Pokazał, co działo się na trybunach tuż przed końcem meczu Polski [WIDEO]

Reprezentacja Polski znów zawiodła. Biało-Czerwoni zremisowali 1:1 z Mołdawią w ramach eliminacji Euro 2024. Po siedmiu rozegranych meczach mamy już iluzoryczne szanse na bezpośredni awans na przyszłoroczny turniej w Niemczech i najprawdopodobniej zagramy w barażach. Do poziomu spotkania dostosowali się kibice. "Było jak na stypie" - czytamy w jednym z wpisów w mediach społecznościowych.
Stadion Narodowy
Screen/X @SamSzczygielski

Michał Probierz udanie rozpoczął pracę w reprezentacji Polski. W pierwszym meczu jego drużyna zmierzyła się z Wyspami Owczymi i wygrała 2:0 po bramkach Sebastiana Szymańskiego i Adama Buksy. W drugim meczu już tak dobrze nie było. W niedzielę 15 października Biało-Czerwoni w fatalnym stylu zremisowali 1:1 z Mołdawią. Wynik otworzył w 26. minucie Ion Nicolaescu, dla którego było to kolejne trafienie przeciwko naszej kadrze. Natomiast rezultat spotkania w 53. minucie na 1:1 ustalił Karol Świderski.

Zobacz wideo Michał Probierz żartuje z debiutu. "Owce będą mi się śniły"

Biało-Czerwoni długimi fragmentami byli bezradni i się wyraźnie męczyli. W pierwszej odsłonie nasi rywale byli bardzo agresywni, o czym mogą świadczyć cztery żółte kartki. Mołdawianie wyszli na murawę w Warszawie bez strachu i ponownie postawili się o wiele wyżej notowanej drużynie. 

Wrócił temat atmosfery na PGE Narodowym. "Było jak na stypie"

Do poziomu tego spotkania dostosowali się kibice, którzy niemal w ciszy obserwowali poczynania drużyny narodowej. "Było jak na stypie" - takie komentarze można było wyczytać w sieci w trakcie i po meczu Polska - Mołdawia na PGE Narodowym. "O jakiej atmosferze w tym meczu mówi Mateusz Borek? Im prezes Kulesza nakazuje mówić, że na PGE Narodowym jest jakaś wybitna atmosfera? Przecież w TV słychać, że tam jest stypa" - napisał jeden z kibiców.

Podobne odczucia dotyczące atmosfery na tym obiekcie miał Samuel Szczygielski.
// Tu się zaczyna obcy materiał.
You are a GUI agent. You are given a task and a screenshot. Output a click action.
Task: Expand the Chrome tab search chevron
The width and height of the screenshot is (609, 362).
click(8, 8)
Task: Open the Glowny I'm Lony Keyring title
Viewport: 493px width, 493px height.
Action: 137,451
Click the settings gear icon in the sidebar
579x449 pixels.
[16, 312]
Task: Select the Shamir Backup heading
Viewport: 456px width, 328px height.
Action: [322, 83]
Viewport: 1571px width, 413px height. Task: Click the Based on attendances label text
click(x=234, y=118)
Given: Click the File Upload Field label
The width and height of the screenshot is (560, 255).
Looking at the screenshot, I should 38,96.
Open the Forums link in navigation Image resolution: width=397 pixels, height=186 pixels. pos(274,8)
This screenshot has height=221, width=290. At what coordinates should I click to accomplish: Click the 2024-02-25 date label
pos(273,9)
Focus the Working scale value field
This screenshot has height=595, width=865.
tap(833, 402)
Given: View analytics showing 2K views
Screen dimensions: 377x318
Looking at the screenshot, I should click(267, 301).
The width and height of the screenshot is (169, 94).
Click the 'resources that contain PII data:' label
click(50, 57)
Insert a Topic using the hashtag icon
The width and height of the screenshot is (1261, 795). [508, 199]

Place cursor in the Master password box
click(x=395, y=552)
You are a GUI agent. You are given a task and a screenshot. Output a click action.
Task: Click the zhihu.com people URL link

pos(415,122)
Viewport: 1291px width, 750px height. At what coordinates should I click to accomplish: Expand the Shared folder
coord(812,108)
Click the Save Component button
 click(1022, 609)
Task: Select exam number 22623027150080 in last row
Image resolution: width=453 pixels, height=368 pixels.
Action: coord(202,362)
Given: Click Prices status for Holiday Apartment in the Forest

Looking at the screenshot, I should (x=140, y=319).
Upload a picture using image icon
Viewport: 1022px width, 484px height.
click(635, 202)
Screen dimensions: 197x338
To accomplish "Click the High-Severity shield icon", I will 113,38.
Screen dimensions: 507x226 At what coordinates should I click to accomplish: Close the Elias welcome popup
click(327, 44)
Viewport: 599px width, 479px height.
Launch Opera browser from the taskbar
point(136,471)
Dziennikarz Meczyki.pl podzielił się swoimi spostrzeżeniami w mediach społecznościowych. - To jest doping na Stadionie Narodowym. Abstrahując od poziomu piłkarskiego - gramy kluczowe 10 minut, a cały stadion świeci latarkami w telefonach. Dopingu praktycznie zero. Piknik - ostro skomentował.

To nie pierwszy raz, kiedy internauci mają uwagi związane z dopingiem. W ramach "walki" z cichymi trybunami PZPN wprowadził system sterujący dopingiem. Na dużym ekranie wyświetlała się treść przyśpiewki, jednak nie zrobiła ona większego wrażenia na kibicach.

Po remisie z Mołdawią Biało-Czerwoni spadli na trzecie miejsce w grupie E. Obecnie mają na koncie 10 punktów po siedmiu rozegranych meczach i tracą jedno "oczko" do reprezentacji Czech, która rozegrała o jedno starcie mniej. Ostatnie spotkanie eliminacji mistrzostw Europy Polacy rozegrają w piątek 17 listopada, kiedy na Stadionie Narodowym zmierzą się z Czechami.